Last year, amid some campus (and national) controversy surrounding the release of Tom Wolfe's latest novel, I Am Charlotte Simmons I had the opportunity to write a review of the book for The Cornell Daily Sun.
For those of you who don’t know the book, it was a grandiose attempt to depict student life at an elite institution of higher education. It was ripe with the sordid underbelly of academia – petty campus politics, sexual assault, cocaine sniffing fraternity brothers, watered-down classes for student-athletes, etc. etc. And of course, like his other books, beneath Wolfe’s tantalizing writing and gripping plot line was a current that attempted to address such things as class, race, and privilege. I thought it was a good, if not great, book.

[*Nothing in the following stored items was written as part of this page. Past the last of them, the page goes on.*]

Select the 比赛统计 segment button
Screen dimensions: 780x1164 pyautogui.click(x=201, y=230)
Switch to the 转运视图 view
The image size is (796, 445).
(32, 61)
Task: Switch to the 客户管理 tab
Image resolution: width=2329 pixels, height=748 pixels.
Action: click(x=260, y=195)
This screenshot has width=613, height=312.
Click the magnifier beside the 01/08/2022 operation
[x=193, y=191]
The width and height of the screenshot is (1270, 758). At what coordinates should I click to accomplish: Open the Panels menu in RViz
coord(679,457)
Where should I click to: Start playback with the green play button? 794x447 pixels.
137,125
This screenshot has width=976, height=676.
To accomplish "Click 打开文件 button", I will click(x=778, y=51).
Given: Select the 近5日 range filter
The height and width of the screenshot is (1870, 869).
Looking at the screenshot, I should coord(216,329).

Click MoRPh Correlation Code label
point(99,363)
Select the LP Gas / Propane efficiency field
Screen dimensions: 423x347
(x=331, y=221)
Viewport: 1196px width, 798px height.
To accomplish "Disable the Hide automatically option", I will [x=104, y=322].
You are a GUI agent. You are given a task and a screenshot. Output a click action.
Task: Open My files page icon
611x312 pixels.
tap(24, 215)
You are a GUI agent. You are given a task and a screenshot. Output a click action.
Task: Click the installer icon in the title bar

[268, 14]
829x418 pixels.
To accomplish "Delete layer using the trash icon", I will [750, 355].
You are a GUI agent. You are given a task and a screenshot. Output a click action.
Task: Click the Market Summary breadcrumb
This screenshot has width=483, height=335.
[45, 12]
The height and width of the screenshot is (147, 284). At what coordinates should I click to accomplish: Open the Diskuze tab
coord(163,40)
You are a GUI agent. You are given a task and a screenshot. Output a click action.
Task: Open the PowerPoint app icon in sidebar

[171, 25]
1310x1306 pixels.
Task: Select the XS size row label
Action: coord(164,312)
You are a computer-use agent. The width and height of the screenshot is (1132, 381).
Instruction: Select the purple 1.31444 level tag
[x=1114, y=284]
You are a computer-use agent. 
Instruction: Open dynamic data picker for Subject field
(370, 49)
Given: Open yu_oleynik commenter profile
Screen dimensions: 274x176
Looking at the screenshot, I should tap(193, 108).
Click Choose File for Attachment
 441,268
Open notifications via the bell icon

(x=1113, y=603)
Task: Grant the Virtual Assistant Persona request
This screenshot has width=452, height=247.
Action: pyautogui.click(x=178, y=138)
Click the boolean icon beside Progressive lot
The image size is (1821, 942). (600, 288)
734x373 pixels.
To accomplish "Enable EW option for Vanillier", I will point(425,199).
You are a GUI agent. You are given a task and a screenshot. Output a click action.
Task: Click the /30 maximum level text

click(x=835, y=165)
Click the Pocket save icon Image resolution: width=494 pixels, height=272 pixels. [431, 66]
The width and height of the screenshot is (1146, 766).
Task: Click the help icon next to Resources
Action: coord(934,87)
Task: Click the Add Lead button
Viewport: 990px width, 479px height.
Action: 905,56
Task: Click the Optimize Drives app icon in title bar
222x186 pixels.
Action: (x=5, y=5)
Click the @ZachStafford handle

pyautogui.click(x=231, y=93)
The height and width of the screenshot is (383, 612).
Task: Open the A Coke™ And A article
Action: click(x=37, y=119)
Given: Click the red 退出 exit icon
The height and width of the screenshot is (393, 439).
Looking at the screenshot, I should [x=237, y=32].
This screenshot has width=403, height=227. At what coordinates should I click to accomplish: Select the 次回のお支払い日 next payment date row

But I found it to be one of the hardest pieces to write during my tenure at the Sun, simply because there was so much to talk about, and I was ultimately highly unsatisfied with the result. For the 700 words ultimately printed, I had written up to 4000 words on the book that went unpublished. And my editor cut out a whole tangential point of mine: that higher education has always been the hallmark of American class/race/geographic assimilation and social mobility, and Wolfe's book correctly identified the growing rift in the social fabric that produces such a mechanism.
Anyways, my inadequacies aside, after reading I Am Charlotte Simmons, it is interesting to follow the growing controversy surrounding the allegations that three white Duke lacrosse players raped a black ‘exotic dancer’ last month.
So I cannot help but to bring myself back to a question that I asked my readers in my review: Isn't Wolfe’s book supposed to be satire, and not real life?